Neural networks have exploded in popularity in almost every data format, from images and videos to text. One data format where they are yet to make in-roads is tabular data. For tabular data, the most popular algorithms continue to be tree-based boosting algorithms such as [XGBoost](https://en.wikipedia.org/wiki/XGBoost), [LighGBM](https://en.wikipedia.org/wiki/LightGBM) and [CatBoost](https://en.wikipedia.org/wiki/Catboost), or even simple linear algorithms like [Linear](https://en.wikipedia.org/wiki/Linear_regression)/[Logistic](https://en.wikipedia.org/wiki/Logistic_regression) Regression.

TabNet<sup>[\[1\]](#ref1)</sup> is a remedy to this. It is an attention-based neural network introduced in 2019 by a Google Cloud AI team. It beats XGBoost, LightGBM and CatBoost on multiple datasets such as [Forest Cover Type](https://archive.ics.uci.edu/ml/datasets/covertype) and [Poker Hand](https://archive.ics.uci.edu/ml/datasets/Poker+Hand). It also tends to be more explainable than these other algorithms.

In this notebook, we will use TabNet to solve the [Spaceship Titanic](https://www.kaggle.com/competitions/spaceship-titanic) competition. We will use the [TabNet implementation for PyTorch by Dreamquark](https://github.com/dreamquark-ai/tabnet) in order to do this. We will also use [Optuna](https://github.com/optuna/optuna) to tune the hyperparameters of the model.


> Note: For more on TabNet, refer to this video by the co-author of the above mentioned library: [Talks # 4: Sebastien Fischman - Pytorch-TabNet: Beating XGBoost on Tabular Data Using Deep Learning](https://www.youtube.com/watch?v=ysBaZO8YmX8).

In [None]:
# Install TabNet
!pip install pytorch-tabnet

# TabNet Architecture

Architecturally, TabNet consists of multiple encoder steps, as shown below:

![](https://drive.google.com/uc?export=view&id=1fM0jdeUB7pgj_Zg1z7jwmeM7ATZzWMF6)
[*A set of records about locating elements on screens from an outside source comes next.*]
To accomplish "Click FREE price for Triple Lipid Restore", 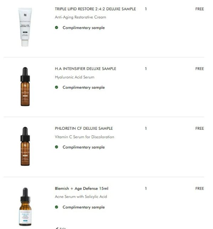I will click(200, 9).
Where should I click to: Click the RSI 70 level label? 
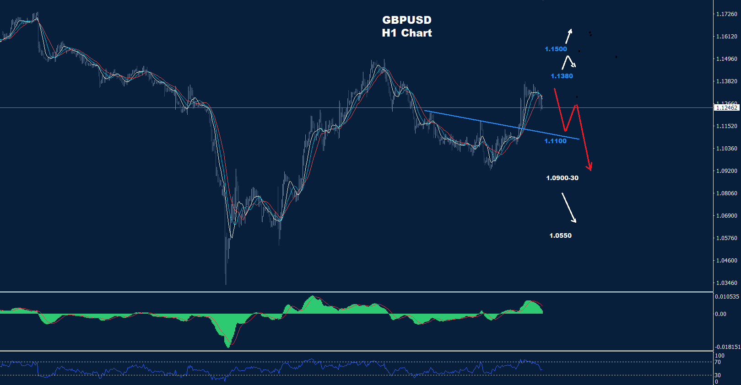[x=718, y=362]
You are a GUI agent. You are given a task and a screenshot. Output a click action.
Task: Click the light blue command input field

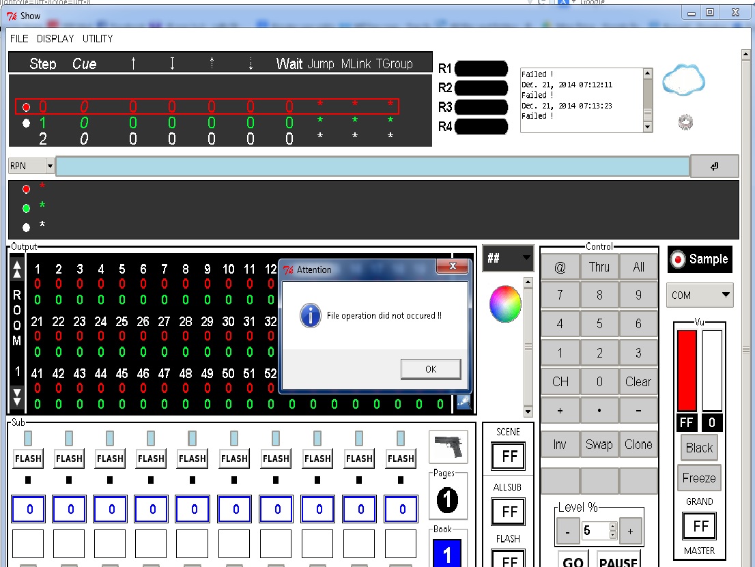(x=372, y=166)
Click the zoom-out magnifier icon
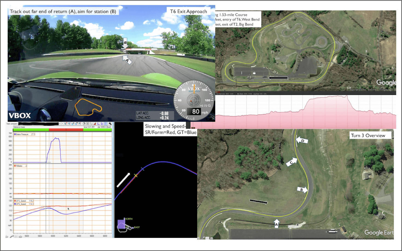This screenshot has width=402, height=251. [69, 124]
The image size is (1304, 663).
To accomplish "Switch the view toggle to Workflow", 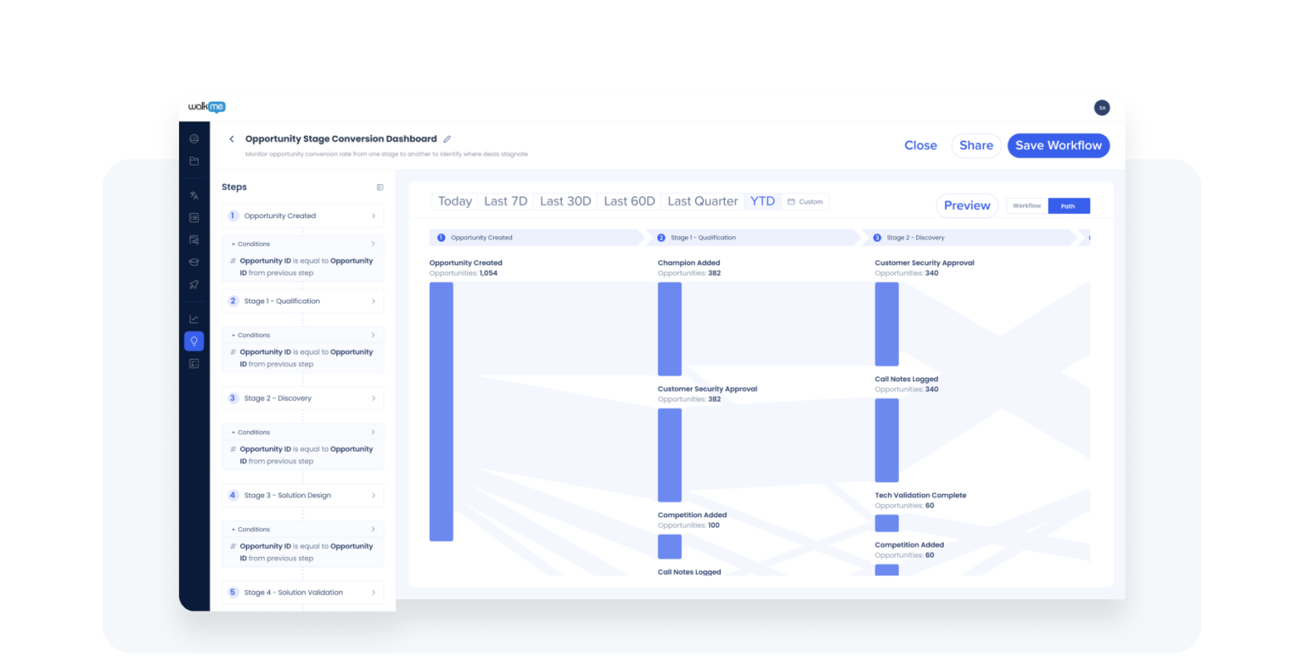I will (x=1026, y=205).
Intuitively, each step selects a subset of features from all the features available in the training data to use for its predictions. How it differs from most other neural networks is that this selection step occurs for each sample instead of the entire training data. Thus, the predictions for each sample are generated by different subset of features. This leads to better performance.

There are three main layers that make up a step.

### Feature Transformer

![TabNet Feature Transformer](https://drive.google.com/uc?export=view&id=1TSyJwEYjAN5CT5cdTLLaVbcmmXXaNpL6)
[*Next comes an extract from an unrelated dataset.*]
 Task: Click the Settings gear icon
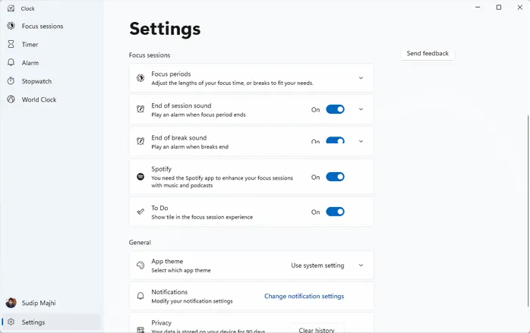pos(11,322)
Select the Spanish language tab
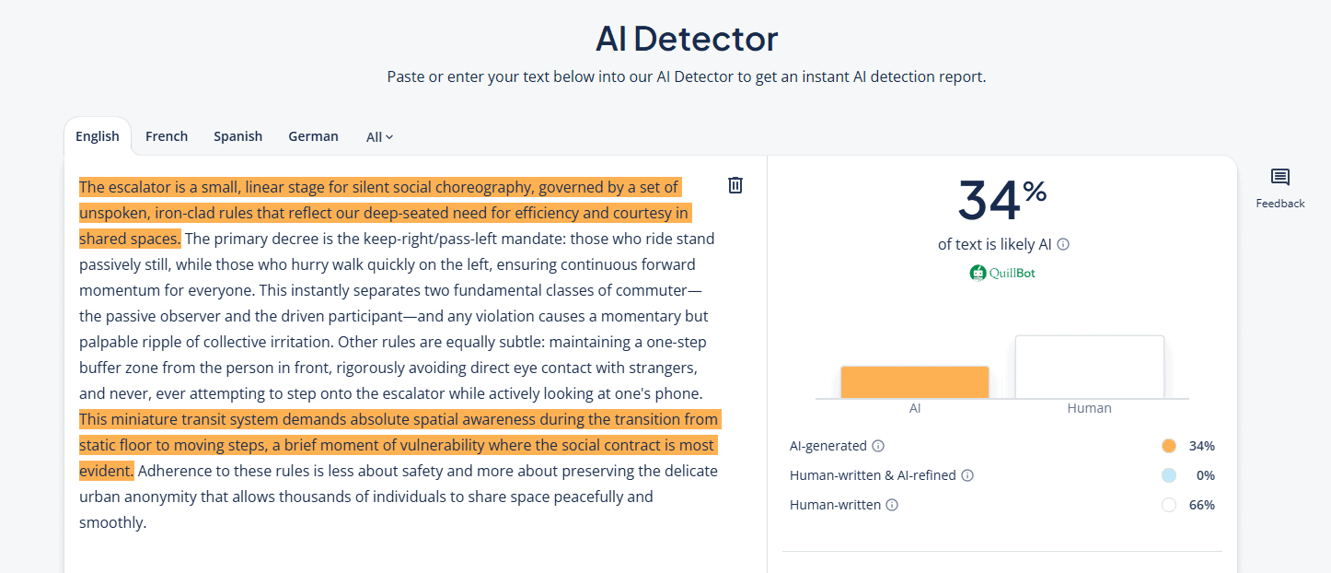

The feature transformer layer generates an internal representation of the features.

Each layer consists of stacks of a fully-connected layer, a batch normalisation and a [GLU](https://paperswithcode.com/method/glu) activation function, with skip connections in between stacks.

Some of the stacks are shared across all the steps and some stacks are local to a step. That is, the feature transformer in each step uses some weights that are common across every step and some weights that are learnt specifically for that step. This ensures that other steps have some information from every step while generating their internal representation.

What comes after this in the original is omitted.